• EXERCISE PROMPT
In this exercise, each record below is to be written out again exactly.

►

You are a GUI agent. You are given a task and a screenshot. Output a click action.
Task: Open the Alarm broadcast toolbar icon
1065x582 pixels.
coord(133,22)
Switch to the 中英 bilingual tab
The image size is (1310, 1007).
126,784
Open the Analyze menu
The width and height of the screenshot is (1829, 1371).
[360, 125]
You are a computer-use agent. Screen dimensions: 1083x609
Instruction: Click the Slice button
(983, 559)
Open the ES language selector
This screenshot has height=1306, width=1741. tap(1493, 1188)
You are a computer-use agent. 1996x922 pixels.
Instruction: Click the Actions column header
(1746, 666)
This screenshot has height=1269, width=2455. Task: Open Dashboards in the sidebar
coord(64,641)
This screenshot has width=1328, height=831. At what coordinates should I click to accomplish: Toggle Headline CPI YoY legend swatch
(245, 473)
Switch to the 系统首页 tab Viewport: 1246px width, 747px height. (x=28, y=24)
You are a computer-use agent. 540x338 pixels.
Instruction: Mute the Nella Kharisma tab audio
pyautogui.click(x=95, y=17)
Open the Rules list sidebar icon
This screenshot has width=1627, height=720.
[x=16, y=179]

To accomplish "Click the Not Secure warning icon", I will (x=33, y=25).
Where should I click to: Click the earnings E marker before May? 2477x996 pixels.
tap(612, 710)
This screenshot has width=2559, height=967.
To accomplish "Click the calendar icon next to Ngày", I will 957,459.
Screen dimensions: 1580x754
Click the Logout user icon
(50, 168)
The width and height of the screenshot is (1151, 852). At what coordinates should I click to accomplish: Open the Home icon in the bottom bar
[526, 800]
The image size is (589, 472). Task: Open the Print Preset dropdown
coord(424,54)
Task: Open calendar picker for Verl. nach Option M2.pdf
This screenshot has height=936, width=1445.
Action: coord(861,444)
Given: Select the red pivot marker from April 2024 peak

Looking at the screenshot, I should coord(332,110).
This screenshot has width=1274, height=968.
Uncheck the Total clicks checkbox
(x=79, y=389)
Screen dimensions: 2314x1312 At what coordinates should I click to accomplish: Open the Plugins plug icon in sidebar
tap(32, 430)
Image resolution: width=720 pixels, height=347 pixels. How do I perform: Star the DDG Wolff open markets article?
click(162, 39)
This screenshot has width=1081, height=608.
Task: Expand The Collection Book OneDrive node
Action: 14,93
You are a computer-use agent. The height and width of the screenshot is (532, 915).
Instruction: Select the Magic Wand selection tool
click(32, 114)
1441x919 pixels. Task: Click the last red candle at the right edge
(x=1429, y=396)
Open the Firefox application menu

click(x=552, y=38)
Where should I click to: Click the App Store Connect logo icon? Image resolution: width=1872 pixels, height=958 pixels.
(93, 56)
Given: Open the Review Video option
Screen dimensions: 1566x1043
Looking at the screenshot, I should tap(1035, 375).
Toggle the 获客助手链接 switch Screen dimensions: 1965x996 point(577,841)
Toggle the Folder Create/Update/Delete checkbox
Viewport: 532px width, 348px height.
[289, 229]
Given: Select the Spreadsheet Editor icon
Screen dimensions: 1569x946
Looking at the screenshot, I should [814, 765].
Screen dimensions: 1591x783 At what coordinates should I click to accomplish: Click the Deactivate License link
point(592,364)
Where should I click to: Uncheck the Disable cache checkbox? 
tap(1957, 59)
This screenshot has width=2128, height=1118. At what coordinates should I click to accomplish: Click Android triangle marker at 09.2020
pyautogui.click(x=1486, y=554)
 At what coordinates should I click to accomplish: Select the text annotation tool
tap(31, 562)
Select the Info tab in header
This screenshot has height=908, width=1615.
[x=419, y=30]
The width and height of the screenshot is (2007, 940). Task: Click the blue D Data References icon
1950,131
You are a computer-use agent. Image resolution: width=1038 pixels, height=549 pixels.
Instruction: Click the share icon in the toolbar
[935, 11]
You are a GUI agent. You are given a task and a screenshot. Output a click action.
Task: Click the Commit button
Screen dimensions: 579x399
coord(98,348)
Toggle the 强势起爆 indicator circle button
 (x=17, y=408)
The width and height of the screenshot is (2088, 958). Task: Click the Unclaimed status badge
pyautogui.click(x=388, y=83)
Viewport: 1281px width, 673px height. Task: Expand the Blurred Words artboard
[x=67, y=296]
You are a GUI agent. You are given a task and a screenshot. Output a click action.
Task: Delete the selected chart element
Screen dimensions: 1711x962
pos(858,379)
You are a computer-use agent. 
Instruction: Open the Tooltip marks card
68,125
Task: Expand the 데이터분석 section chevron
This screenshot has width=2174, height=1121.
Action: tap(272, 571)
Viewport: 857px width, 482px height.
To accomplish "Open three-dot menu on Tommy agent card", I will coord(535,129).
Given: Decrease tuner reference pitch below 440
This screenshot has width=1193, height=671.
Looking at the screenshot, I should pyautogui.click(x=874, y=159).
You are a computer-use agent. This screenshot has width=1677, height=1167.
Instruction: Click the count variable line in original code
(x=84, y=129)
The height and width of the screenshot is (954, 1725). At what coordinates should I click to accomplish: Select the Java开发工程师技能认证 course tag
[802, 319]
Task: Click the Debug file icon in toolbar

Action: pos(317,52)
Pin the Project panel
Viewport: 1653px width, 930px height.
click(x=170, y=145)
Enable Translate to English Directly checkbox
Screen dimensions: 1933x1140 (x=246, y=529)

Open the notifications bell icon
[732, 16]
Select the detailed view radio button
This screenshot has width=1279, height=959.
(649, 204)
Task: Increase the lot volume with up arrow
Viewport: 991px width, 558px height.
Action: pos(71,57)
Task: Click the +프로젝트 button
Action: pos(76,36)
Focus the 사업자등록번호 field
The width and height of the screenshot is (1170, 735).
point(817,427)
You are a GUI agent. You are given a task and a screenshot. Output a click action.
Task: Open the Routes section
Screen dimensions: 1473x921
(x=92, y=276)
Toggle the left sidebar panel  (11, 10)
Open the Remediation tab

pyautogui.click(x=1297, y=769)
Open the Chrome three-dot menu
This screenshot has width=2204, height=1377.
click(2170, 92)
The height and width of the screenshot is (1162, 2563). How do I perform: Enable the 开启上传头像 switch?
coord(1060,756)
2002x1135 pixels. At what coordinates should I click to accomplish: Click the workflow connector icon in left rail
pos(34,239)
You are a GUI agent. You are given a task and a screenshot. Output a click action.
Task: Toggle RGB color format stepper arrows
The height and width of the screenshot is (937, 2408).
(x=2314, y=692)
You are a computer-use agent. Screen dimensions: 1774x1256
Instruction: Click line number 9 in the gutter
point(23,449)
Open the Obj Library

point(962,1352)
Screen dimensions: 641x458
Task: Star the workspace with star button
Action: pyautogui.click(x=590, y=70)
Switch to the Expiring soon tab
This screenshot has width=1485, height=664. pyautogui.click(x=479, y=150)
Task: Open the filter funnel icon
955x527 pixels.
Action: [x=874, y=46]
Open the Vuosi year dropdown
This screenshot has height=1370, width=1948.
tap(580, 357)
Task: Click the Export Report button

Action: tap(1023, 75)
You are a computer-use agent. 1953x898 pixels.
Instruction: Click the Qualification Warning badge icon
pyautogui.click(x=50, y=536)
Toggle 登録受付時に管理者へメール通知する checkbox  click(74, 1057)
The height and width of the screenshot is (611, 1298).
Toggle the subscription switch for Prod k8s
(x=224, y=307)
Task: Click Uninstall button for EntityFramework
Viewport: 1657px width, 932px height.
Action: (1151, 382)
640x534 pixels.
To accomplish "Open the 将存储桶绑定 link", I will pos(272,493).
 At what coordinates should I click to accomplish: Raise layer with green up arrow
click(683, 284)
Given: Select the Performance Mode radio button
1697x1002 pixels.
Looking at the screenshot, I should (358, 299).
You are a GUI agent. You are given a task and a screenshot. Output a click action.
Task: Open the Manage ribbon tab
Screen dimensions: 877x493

◄

• FINISHED TASK
You are a GUI agent. You are given a task and a screenshot. Output a click action.
Task: Open the Alarm broadcast toolbar icon
1065x582 pixels.
coord(133,22)
Switch to the 中英 bilingual tab
The image size is (1310, 1007).
126,784
Open the Analyze menu
The width and height of the screenshot is (1829, 1371).
[360, 125]
You are a computer-use agent. Screen dimensions: 1083x609
Instruction: Click the Slice button
(983, 559)
Open the ES language selector
This screenshot has height=1306, width=1741. tap(1493, 1188)
You are a computer-use agent. 1996x922 pixels.
Instruction: Click the Actions column header
(1746, 666)
This screenshot has height=1269, width=2455. Task: Open Dashboards in the sidebar
coord(64,641)
This screenshot has width=1328, height=831. At what coordinates should I click to accomplish: Toggle Headline CPI YoY legend swatch
(245, 473)
Switch to the 系统首页 tab Viewport: 1246px width, 747px height. (x=28, y=24)
You are a computer-use agent. 540x338 pixels.
Instruction: Mute the Nella Kharisma tab audio
pyautogui.click(x=95, y=17)
Open the Rules list sidebar icon
This screenshot has width=1627, height=720.
[x=16, y=179]

To accomplish "Click the Not Secure warning icon", I will (x=33, y=25).
Where should I click to: Click the earnings E marker before May? 2477x996 pixels.
tap(612, 710)
This screenshot has width=2559, height=967.
To accomplish "Click the calendar icon next to Ngày", I will 957,459.
Screen dimensions: 1580x754
Click the Logout user icon
(50, 168)
The width and height of the screenshot is (1151, 852). At what coordinates should I click to accomplish: Open the Home icon in the bottom bar
[526, 800]
The image size is (589, 472). Task: Open the Print Preset dropdown
coord(424,54)
Task: Open calendar picker for Verl. nach Option M2.pdf
This screenshot has height=936, width=1445.
Action: coord(861,444)
Given: Select the red pivot marker from April 2024 peak

Looking at the screenshot, I should coord(332,110).
This screenshot has width=1274, height=968.
Uncheck the Total clicks checkbox
(x=79, y=389)
Screen dimensions: 2314x1312 At what coordinates should I click to accomplish: Open the Plugins plug icon in sidebar
tap(32, 430)
Image resolution: width=720 pixels, height=347 pixels. How do I perform: Star the DDG Wolff open markets article?
click(162, 39)
This screenshot has width=1081, height=608.
Task: Expand The Collection Book OneDrive node
Action: 14,93
You are a computer-use agent. The height and width of the screenshot is (532, 915).
Instruction: Select the Magic Wand selection tool
click(32, 114)
1441x919 pixels. Task: Click the last red candle at the right edge
(x=1429, y=396)
Open the Firefox application menu

click(x=552, y=38)
Where should I click to: Click the App Store Connect logo icon? Image resolution: width=1872 pixels, height=958 pixels.
(93, 56)
Given: Open the Review Video option
Screen dimensions: 1566x1043
Looking at the screenshot, I should tap(1035, 375).
Toggle the 获客助手链接 switch Screen dimensions: 1965x996 point(577,841)
Toggle the Folder Create/Update/Delete checkbox
Viewport: 532px width, 348px height.
[289, 229]
Given: Select the Spreadsheet Editor icon
Screen dimensions: 1569x946
Looking at the screenshot, I should [814, 765].
Screen dimensions: 1591x783 At what coordinates should I click to accomplish: Click the Deactivate License link
point(592,364)
Where should I click to: Uncheck the Disable cache checkbox? 
tap(1957, 59)
This screenshot has width=2128, height=1118. At what coordinates should I click to accomplish: Click Android triangle marker at 09.2020
pyautogui.click(x=1486, y=554)
 At what coordinates should I click to accomplish: Select the text annotation tool
tap(31, 562)
Select the Info tab in header
This screenshot has height=908, width=1615.
[x=419, y=30]
The width and height of the screenshot is (2007, 940). Task: Click the blue D Data References icon
1950,131
You are a computer-use agent. Image resolution: width=1038 pixels, height=549 pixels.
Instruction: Click the share icon in the toolbar
[935, 11]
You are a GUI agent. You are given a task and a screenshot. Output a click action.
Task: Click the Commit button
Screen dimensions: 579x399
coord(98,348)
Toggle the 强势起爆 indicator circle button
 (x=17, y=408)
The width and height of the screenshot is (2088, 958). Task: Click the Unclaimed status badge
pyautogui.click(x=388, y=83)
Viewport: 1281px width, 673px height. Task: Expand the Blurred Words artboard
[x=67, y=296]
You are a GUI agent. You are given a task and a screenshot. Output a click action.
Task: Delete the selected chart element
Screen dimensions: 1711x962
pos(858,379)
You are a computer-use agent. 
Instruction: Open the Tooltip marks card
68,125
Task: Expand the 데이터분석 section chevron
This screenshot has width=2174, height=1121.
Action: tap(272, 571)
Viewport: 857px width, 482px height.
To accomplish "Open three-dot menu on Tommy agent card", I will coord(535,129).
Given: Decrease tuner reference pitch below 440
This screenshot has width=1193, height=671.
Looking at the screenshot, I should pyautogui.click(x=874, y=159).
You are a computer-use agent. This screenshot has width=1677, height=1167.
Instruction: Click the count variable line in original code
(x=84, y=129)
The height and width of the screenshot is (954, 1725). At what coordinates should I click to accomplish: Select the Java开发工程师技能认证 course tag
[802, 319]
Task: Click the Debug file icon in toolbar

Action: pos(317,52)
Pin the Project panel
Viewport: 1653px width, 930px height.
click(x=170, y=145)
Enable Translate to English Directly checkbox
Screen dimensions: 1933x1140 (x=246, y=529)

Open the notifications bell icon
[732, 16]
Select the detailed view radio button
This screenshot has width=1279, height=959.
(649, 204)
Task: Increase the lot volume with up arrow
Viewport: 991px width, 558px height.
Action: pos(71,57)
Task: Click the +프로젝트 button
Action: pos(76,36)
Focus the 사업자등록번호 field
The width and height of the screenshot is (1170, 735).
point(817,427)
You are a GUI agent. You are given a task and a screenshot. Output a click action.
Task: Open the Routes section
Screen dimensions: 1473x921
(x=92, y=276)
Toggle the left sidebar panel  (11, 10)
Open the Remediation tab

pyautogui.click(x=1297, y=769)
Open the Chrome three-dot menu
This screenshot has width=2204, height=1377.
click(2170, 92)
The height and width of the screenshot is (1162, 2563). How do I perform: Enable the 开启上传头像 switch?
coord(1060,756)
2002x1135 pixels. At what coordinates should I click to accomplish: Click the workflow connector icon in left rail
pos(34,239)
You are a GUI agent. You are given a task and a screenshot. Output a click action.
Task: Toggle RGB color format stepper arrows
The height and width of the screenshot is (937, 2408).
(x=2314, y=692)
You are a computer-use agent. Screen dimensions: 1774x1256
Instruction: Click line number 9 in the gutter
point(23,449)
Open the Obj Library

point(962,1352)
Screen dimensions: 641x458
Task: Star the workspace with star button
Action: pyautogui.click(x=590, y=70)
Switch to the Expiring soon tab
This screenshot has width=1485, height=664. pyautogui.click(x=479, y=150)
Task: Open the filter funnel icon
955x527 pixels.
Action: [x=874, y=46]
Open the Vuosi year dropdown
This screenshot has height=1370, width=1948.
tap(580, 357)
Task: Click the Export Report button

Action: tap(1023, 75)
You are a computer-use agent. 1953x898 pixels.
Instruction: Click the Qualification Warning badge icon
pyautogui.click(x=50, y=536)
Toggle 登録受付時に管理者へメール通知する checkbox  click(74, 1057)
The height and width of the screenshot is (611, 1298).
Toggle the subscription switch for Prod k8s
(x=224, y=307)
Task: Click Uninstall button for EntityFramework
Viewport: 1657px width, 932px height.
Action: (1151, 382)
640x534 pixels.
To accomplish "Open the 将存储桶绑定 link", I will pos(272,493).
 At what coordinates should I click to accomplish: Raise layer with green up arrow
click(683, 284)
Given: Select the Performance Mode radio button
1697x1002 pixels.
Looking at the screenshot, I should (358, 299).
You are a GUI agent. You are given a task and a screenshot. Output a click action.
Task: Open the Manage ribbon tab
Screen dimensions: 877x493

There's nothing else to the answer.